| Task prompt |
Restate word for word the lines that begin the listing and end with the line holding "Click the mouse SL7 slim PC image".

| Data to examine |
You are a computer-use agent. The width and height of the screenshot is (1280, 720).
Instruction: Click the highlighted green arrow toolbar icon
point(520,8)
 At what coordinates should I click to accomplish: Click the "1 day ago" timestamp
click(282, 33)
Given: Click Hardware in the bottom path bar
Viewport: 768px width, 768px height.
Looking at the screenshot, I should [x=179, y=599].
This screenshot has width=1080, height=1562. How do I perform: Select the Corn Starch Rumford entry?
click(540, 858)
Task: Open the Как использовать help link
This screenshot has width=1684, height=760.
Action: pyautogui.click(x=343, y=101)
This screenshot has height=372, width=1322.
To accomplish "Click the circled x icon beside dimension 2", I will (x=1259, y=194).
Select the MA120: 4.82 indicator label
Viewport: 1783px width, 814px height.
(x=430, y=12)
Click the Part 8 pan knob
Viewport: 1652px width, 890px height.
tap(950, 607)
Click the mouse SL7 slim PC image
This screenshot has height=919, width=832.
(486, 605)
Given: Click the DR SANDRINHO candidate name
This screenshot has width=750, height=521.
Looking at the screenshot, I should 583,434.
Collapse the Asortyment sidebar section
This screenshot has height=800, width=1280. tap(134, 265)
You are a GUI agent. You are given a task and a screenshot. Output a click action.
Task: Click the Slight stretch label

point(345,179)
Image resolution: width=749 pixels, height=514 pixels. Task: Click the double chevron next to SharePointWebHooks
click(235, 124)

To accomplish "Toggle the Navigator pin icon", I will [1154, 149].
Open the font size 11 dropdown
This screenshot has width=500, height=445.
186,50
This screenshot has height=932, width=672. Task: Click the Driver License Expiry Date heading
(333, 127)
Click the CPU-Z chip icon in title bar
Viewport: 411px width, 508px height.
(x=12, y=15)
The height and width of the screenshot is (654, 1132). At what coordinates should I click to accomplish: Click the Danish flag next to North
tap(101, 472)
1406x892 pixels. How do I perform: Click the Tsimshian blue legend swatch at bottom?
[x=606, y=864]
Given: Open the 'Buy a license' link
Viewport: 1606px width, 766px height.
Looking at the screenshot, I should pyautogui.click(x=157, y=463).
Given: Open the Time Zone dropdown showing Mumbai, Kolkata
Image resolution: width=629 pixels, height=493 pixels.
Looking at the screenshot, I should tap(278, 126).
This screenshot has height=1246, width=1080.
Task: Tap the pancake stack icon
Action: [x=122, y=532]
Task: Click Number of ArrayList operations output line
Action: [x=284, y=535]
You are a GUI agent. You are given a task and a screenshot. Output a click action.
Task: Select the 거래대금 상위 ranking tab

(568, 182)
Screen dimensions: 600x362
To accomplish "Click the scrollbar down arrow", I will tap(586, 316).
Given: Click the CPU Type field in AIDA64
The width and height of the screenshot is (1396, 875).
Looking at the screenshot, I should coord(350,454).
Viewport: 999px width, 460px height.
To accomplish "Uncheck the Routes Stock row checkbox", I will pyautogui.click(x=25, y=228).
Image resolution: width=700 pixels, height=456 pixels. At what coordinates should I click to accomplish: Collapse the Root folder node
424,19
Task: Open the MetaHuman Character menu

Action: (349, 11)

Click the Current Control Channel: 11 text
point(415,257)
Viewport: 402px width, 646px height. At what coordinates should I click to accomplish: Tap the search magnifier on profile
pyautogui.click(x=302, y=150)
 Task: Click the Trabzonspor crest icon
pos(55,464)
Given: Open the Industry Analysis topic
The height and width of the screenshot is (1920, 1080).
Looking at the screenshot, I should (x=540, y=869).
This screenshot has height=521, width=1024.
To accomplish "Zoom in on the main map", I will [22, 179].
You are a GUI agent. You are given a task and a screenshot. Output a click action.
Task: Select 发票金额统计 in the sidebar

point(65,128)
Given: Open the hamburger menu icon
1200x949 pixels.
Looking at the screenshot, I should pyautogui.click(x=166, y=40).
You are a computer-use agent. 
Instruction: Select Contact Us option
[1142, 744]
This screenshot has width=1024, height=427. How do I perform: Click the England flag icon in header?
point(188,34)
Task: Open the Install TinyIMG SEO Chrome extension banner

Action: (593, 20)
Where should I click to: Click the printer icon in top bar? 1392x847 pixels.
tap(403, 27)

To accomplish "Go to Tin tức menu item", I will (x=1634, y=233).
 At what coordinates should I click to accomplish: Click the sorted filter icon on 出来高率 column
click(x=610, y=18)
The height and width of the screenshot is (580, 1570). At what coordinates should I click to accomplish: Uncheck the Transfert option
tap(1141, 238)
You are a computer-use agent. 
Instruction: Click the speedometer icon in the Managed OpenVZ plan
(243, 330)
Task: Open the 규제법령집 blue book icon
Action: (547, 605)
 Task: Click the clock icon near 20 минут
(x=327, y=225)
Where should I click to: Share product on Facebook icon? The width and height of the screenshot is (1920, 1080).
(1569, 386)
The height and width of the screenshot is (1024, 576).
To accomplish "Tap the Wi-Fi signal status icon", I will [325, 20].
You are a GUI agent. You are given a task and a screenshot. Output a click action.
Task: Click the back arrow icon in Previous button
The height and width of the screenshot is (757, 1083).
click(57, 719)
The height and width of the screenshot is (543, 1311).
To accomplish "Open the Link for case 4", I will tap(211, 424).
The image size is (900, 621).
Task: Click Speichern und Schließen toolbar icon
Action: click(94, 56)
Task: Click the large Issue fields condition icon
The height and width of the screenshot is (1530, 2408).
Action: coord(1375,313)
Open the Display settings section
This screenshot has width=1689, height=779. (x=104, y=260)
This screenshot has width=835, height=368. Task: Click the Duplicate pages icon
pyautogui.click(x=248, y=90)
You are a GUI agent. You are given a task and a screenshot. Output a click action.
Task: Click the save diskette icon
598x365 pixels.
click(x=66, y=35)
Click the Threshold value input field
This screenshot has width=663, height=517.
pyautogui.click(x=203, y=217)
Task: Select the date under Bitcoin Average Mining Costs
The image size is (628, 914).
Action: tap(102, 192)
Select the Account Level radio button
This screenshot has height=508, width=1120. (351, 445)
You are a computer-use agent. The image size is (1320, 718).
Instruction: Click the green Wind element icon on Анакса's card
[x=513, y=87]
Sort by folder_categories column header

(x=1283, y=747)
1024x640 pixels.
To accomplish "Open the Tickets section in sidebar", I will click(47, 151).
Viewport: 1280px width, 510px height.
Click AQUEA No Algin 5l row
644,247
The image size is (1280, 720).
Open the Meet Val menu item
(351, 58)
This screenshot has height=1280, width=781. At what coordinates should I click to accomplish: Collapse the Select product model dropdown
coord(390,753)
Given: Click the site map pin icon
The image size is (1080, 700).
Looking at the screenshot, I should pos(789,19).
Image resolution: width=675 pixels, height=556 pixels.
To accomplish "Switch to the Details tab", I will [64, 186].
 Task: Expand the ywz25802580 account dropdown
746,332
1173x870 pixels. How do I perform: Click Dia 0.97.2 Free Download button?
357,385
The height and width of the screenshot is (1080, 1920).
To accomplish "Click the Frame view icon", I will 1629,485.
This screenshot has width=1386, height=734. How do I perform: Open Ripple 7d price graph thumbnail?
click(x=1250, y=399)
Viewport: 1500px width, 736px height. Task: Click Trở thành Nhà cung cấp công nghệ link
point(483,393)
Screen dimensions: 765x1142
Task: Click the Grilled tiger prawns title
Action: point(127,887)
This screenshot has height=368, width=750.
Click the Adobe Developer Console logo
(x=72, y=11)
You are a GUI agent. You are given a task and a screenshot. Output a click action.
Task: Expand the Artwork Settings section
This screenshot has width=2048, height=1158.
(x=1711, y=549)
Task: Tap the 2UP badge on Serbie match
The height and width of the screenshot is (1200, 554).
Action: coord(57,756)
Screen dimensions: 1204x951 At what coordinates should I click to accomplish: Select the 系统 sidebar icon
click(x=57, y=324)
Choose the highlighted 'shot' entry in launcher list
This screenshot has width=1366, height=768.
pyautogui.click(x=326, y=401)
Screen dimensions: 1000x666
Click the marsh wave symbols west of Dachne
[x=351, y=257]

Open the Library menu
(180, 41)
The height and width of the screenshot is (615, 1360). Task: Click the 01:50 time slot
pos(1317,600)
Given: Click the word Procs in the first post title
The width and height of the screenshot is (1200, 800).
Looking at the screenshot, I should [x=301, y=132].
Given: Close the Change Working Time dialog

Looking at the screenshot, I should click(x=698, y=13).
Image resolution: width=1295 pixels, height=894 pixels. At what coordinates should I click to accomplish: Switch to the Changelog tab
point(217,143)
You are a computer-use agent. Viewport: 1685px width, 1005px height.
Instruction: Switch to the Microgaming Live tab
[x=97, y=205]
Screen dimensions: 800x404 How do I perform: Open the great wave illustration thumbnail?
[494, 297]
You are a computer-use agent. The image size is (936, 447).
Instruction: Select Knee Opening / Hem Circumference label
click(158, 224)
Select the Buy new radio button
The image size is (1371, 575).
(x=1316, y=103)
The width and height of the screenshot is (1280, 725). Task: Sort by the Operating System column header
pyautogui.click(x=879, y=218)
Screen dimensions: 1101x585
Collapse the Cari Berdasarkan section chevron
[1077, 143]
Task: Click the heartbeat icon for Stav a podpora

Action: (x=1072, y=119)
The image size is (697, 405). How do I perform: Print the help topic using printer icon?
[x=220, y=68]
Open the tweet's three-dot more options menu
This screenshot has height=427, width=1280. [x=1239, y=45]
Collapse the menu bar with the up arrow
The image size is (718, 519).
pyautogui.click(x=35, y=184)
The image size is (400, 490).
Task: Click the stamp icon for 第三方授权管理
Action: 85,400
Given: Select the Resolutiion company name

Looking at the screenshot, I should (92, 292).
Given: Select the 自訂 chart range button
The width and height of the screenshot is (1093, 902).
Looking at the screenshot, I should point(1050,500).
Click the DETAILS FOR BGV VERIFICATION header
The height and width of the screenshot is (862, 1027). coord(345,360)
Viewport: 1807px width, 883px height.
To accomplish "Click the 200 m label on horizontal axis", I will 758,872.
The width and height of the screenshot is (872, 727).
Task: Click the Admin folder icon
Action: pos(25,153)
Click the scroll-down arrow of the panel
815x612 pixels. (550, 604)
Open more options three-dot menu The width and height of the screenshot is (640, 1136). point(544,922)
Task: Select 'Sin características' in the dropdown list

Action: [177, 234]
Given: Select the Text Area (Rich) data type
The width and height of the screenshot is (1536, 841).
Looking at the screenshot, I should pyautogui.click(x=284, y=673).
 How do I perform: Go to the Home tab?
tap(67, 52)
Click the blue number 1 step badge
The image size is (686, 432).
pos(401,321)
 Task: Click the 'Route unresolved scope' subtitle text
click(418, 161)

| Answer |
You are a computer-use agent. The width and height of the screenshot is (1280, 720).
Instruction: Click the highlighted green arrow toolbar icon
point(520,8)
 At what coordinates should I click to accomplish: Click the "1 day ago" timestamp
click(282, 33)
Given: Click Hardware in the bottom path bar
Viewport: 768px width, 768px height.
Looking at the screenshot, I should [x=179, y=599].
This screenshot has width=1080, height=1562. How do I perform: Select the Corn Starch Rumford entry?
click(540, 858)
Task: Open the Как использовать help link
This screenshot has width=1684, height=760.
Action: pyautogui.click(x=343, y=101)
This screenshot has height=372, width=1322.
To accomplish "Click the circled x icon beside dimension 2", I will (x=1259, y=194).
Select the MA120: 4.82 indicator label
Viewport: 1783px width, 814px height.
(x=430, y=12)
Click the Part 8 pan knob
Viewport: 1652px width, 890px height.
tap(950, 607)
Click the mouse SL7 slim PC image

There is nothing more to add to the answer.